Преобразуйте весь материал ниже в JSON-список строк, где каждой строке материала соответствует одна строка списка. Пустые строки в список не включайте.

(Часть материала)
---*---

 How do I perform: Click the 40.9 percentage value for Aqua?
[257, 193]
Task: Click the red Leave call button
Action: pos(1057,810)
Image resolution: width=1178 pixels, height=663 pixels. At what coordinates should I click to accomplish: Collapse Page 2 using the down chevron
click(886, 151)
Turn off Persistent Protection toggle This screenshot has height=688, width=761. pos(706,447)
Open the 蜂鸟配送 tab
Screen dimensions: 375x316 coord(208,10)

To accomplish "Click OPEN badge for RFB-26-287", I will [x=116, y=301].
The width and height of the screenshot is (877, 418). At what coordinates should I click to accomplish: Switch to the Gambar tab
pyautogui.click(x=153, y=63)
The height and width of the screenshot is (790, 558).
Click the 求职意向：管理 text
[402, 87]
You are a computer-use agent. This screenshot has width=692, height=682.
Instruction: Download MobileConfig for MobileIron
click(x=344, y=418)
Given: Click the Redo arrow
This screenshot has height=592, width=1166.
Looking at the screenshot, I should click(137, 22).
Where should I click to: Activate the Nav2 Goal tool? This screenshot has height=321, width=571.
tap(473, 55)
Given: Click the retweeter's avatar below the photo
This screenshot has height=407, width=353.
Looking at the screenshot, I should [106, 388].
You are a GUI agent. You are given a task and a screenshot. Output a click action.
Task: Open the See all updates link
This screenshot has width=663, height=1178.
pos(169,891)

---*---

● Результат задания
[
  " How do I perform: Click the 40.9 percentage value for Aqua?",
  "[257, 193]",
  "Task: Click the red Leave call button",
  "Action: pos(1057,810)",
  "Image resolution: width=1178 pixels, height=663 pixels. At what coordinates should I click to accomplish: Collapse Page 2 using the down chevron",
  "click(886, 151)",
  "Turn off Persistent Protection toggle This screenshot has height=688, width=761. pos(706,447)",
  "Open the 蜂鸟配送 tab",
  "Screen dimensions: 375x316 coord(208,10)",
  "To accomplish \"Click OPEN badge for RFB-26-287\", I will [x=116, y=301].",
  "The width and height of the screenshot is (877, 418). At what coordinates should I click to accomplish: Switch to the Gambar tab",
  "pyautogui.click(x=153, y=63)",
  "The height and width of the screenshot is (790, 558).",
  "Click the 求职意向：管理 text",
  "[402, 87]",
  "You are a computer-use agent. This screenshot has width=692, height=682.",
  "Instruction: Download MobileConfig for MobileIron",
  "click(x=344, y=418)",
  "Given: Click the Redo arrow",
  "This screenshot has height=592, width=1166.",
  "Looking at the screenshot, I should click(137, 22).",
  "Where should I click to: Activate the Nav2 Goal tool? This screenshot has height=321, width=571.",
  "tap(473, 55)",
  "Given: Click the retweeter's avatar below the photo",
  "This screenshot has height=407, width=353.",
  "Looking at the screenshot, I should [106, 388].",
  "You are a GUI agent. You are given a task and a screenshot. Output a click action.",
  "Task: Open the See all updates link",
  "This screenshot has width=663, height=1178.",
  "pos(169,891)"
]